For part 2, my advice is to try the simplest solution first. And when I say the simplest, I mean it. This includes:
- Use few variables, few data sources and the easiest to integrate into production — having many variables and complex input data sources is usually a bad call.
- Do not waste time building a custom model; spending time in this part of the project tuning hyperparameters of a DNN is usually a bad call too. Take advantage of an autoML service or a very simple model.
- If you have billions of records available, sample and use a few that are workable on an instance or even a local notebook. Having to raise a spark to start making the first model tends to be a wrong choice.
- If you come up with great ideas to iterate over in the future, write them down for future execution.
- A sharp witted DS can generate a baseline (really simple) model in less than a week.
Coming up quickly with a model helps in a number of ways:
- To gain information on whether the whole pipeline — as well as its full integration — is running smoothly.
- To understand if the implementation of KPIs measurement is correct.

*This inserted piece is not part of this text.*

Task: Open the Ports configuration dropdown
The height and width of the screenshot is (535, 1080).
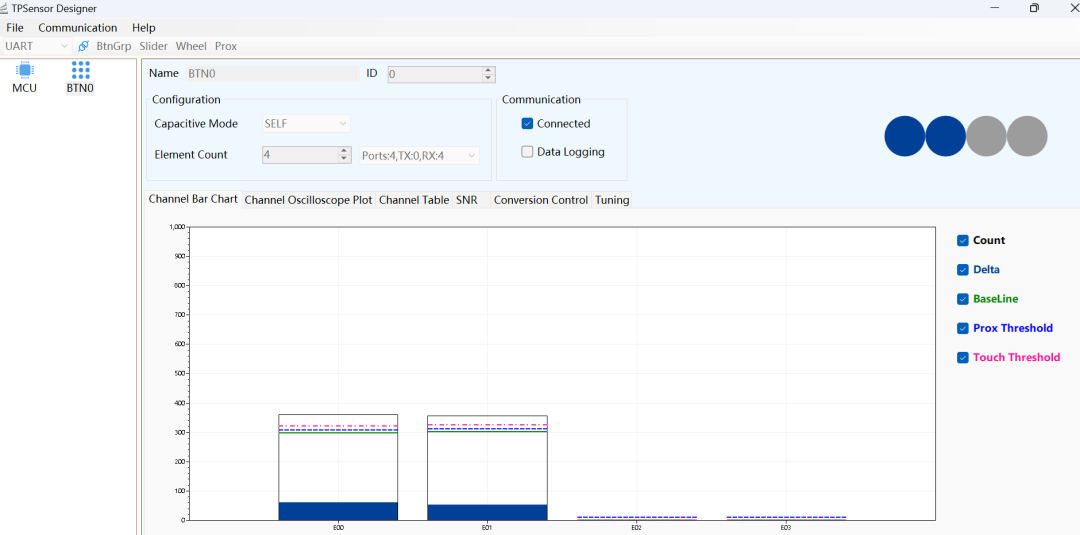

- To have a base on which to stand and measure the marginal gain of the next iteration. This is important. The model can always be improved and the DS knows it; the right question is whether the marginal gain is enough to justify another iteration.
- Consider that each new data source that is added has a cost to incorporate and maintain. Each new feature in the model is like a child you take responsibility for. For a child, you will provide food, housing, education, etc. For a feature, you will ensure correctness over time, care about the integration, dependency, etc.
- Consider that sometimes making it more complex by adding more data to the model increases the cost of maintaining and retraining it, in addition to the general cost of infrastructure.
- To see quick results: happy sponsors and motivated teams.
- To reduce Time-To-Market: Sometimes going out quickly with something ‘not too good’ is better than going out later with something ‘good’. You have to see the real profit as the integral of the profit curve at each point in time, and not just as the specific final value of the function at the final delivery date.
This means that once we have a first iteration, all the great improvement ideas are never going to be executed, right? Not at all!
It only means that we will be able to resort to more information in order to decide on the next best step. And iterate in that direction.
Without a quick baseline and grounded on assumptions and insights, we can’t do a marginal analysis of improvement and what’s worse, we run the risk of having costs and time skyrocketing in no time.
In short, the sooner we can base our decisions on concrete values and less on constructs of hypothetical deductive reasoning, the better.